## SELECTED EXCERPT
I'm trying to solve the following problem:

[tex]\nabla^2 p = 0[/tex]
[tex]\frac{\partial p}{\partial y}(x, y_{bot}) = \frac{\partial p}{\partial y}(x, y_{top}) = 0 [/tex]
[tex]\frac{\partial p}{\partial x}(x_{left}, y) = \frac{\partial p}{\partial x}(x_{right}, y) = C_0 [/tex]

which is the laplace equation with a set of boundary conditions on a square. The physical interpretation is that the horizontal pressure derivative on the left is the same as on the right. The material properties like viscosity and hydraulic conductivity within the square are uniform (the problem deals with water flow in a porous medium). The vertical pressure derivative on the top is the same as on the bottom, and is 0 (in a zero gravity situation). In this scenario I would expect the solution to be a constant horizontal pressure gradient plus a constant. But when I try to solve the problem using a fourier transform I don't get this. I expect that I'm doing something wrong, could you maybe point out where?

First, doing a fourier transform over x, the problem transforms into: (not transforming boundary conditions on [tex]x_{left}[/tex] and [tex]x_{right}[/tex])

## SOURCE DATA
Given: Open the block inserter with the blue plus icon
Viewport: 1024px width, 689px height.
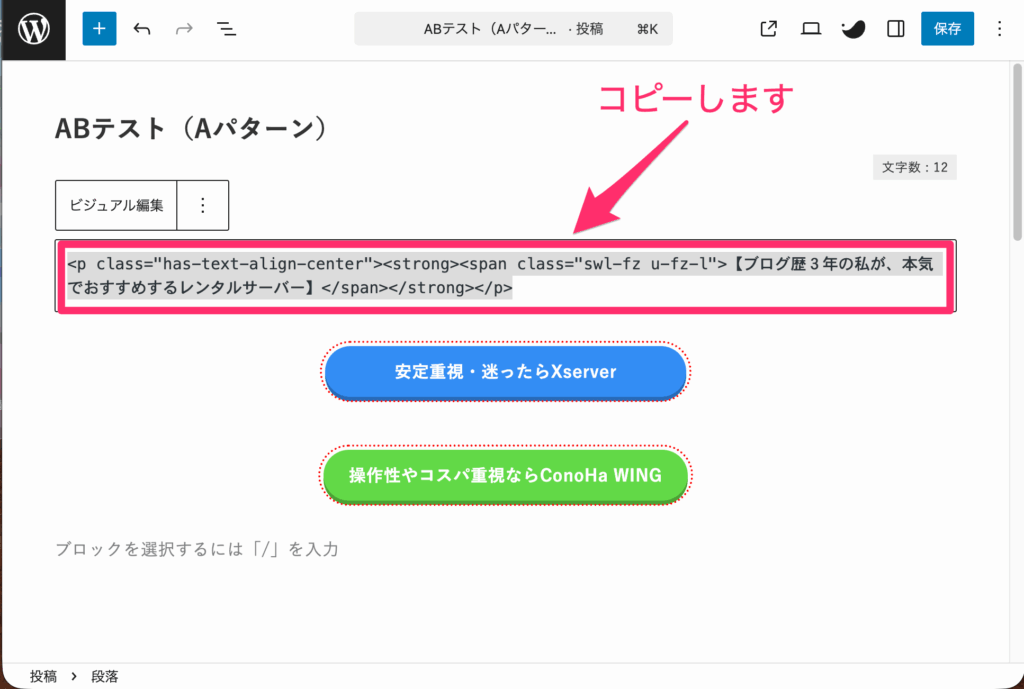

## WHAT TO WORK ON
Reproduce the entire forum post on solving the Laplace equation word for word. The listing plays no part in this work.

## RESULT OF THIS EXERCISE
I'm trying to solve the following problem:

[tex]\nabla^2 p = 0[/tex]
[tex]\frac{\partial p}{\partial y}(x, y_{bot}) = \frac{\partial p}{\partial y}(x, y_{top}) = 0 [/tex]
[tex]\frac{\partial p}{\partial x}(x_{left}, y) = \frac{\partial p}{\partial x}(x_{right}, y) = C_0 [/tex]

which is the laplace equation with a set of boundary conditions on a square. The physical interpretation is that the horizontal pressure derivative on the left is the same as on the right. The material properties like viscosity and hydraulic conductivity within the square are uniform (the problem deals with water flow in a porous medium). The vertical pressure derivative on the top is the same as on the bottom, and is 0 (in a zero gravity situation). In this scenario I would expect the solution to be a constant horizontal pressure gradient plus a constant. But when I try to solve the problem using a fourier transform I don't get this. I expect that I'm doing something wrong, could you maybe point out where?

First, doing a fourier transform over x, the problem transforms into: (not transforming boundary conditions on [tex]x_{left}[/tex] and [tex]x_{right}[/tex])